I have a Perl application that writes logs to a file using open and print calls.
open (FH, "d:\\temp.txt");
print FH "Some log";
close (FH);
However, with a sharp shutdown of the machine, the logs are not saved in the file. Therefore, after searching in several places, two options were proposed for performing unbuffered I / O (for example, for writing text to disk, and not for saving it in the cache, and then for cleaning it):
I tried both of these options and it just doesn't work. Any entry I make seconds before abnormal shutdown is lost.
Is there a way that I can almost deterministically perform unbuffered I / O in Perl? I am using the 64-bit version of Windows 7 with Perl 5.8.3.
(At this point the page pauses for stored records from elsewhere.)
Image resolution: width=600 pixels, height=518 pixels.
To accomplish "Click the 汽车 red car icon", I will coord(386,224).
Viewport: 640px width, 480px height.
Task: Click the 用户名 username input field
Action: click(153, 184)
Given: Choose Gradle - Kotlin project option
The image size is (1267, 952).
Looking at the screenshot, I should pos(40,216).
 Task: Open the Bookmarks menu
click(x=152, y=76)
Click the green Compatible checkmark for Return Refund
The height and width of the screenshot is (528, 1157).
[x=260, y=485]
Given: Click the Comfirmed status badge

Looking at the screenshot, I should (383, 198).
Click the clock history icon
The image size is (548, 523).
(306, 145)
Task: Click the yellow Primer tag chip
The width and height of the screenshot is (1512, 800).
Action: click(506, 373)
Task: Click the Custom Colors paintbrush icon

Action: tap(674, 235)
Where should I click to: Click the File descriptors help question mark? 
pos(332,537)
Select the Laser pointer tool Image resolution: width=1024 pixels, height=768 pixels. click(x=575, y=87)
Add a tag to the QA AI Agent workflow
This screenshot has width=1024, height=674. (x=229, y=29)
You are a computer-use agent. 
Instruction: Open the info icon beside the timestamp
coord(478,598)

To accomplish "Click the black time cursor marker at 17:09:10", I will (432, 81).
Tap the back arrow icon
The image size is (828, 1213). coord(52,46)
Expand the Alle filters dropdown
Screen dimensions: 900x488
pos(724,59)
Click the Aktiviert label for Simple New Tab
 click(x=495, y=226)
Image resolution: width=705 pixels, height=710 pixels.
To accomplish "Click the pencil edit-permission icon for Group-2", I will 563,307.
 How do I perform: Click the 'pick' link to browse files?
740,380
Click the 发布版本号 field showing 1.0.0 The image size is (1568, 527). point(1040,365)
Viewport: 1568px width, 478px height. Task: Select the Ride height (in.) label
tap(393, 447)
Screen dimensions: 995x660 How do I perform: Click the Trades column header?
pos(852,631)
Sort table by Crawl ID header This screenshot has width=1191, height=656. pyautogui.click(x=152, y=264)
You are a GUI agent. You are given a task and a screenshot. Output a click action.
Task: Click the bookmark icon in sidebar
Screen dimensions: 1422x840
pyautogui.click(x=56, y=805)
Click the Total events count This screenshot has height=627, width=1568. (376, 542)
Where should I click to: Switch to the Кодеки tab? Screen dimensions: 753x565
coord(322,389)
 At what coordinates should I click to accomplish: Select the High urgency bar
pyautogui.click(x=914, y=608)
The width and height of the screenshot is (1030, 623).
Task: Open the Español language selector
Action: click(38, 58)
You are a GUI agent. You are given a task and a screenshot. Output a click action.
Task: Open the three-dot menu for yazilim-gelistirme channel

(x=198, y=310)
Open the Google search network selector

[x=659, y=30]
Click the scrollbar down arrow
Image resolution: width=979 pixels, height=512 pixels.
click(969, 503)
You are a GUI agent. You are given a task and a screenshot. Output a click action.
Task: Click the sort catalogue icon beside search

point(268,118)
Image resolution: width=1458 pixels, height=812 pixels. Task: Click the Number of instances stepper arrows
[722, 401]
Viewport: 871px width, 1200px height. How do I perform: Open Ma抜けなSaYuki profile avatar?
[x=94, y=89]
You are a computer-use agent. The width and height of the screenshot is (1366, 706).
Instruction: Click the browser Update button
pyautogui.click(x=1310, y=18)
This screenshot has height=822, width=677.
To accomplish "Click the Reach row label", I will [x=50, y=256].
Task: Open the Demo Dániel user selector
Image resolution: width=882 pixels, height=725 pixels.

EDIT: I was looking for how to make windows without I / O buffering, and here's how to do it! Call
- CreateFile with FILE_FLAG_NO_BUFFERING for the dwFlagsAndAttributes parameter. However, these are memory alignment issues to consider (for example, file access buffers must be sector-aligned; the application determines the sector size by calling GetDiskFreeSpace )
- Use WriteFile to write data to a file. This record will be unbuffered and instead of going to the cache, it immediately goes to disk.
- Finally, call FlushFileBuffers to clear the metadata associated with the files.
Maybe someone can help using the Win32 API with Perl for these 3 calls.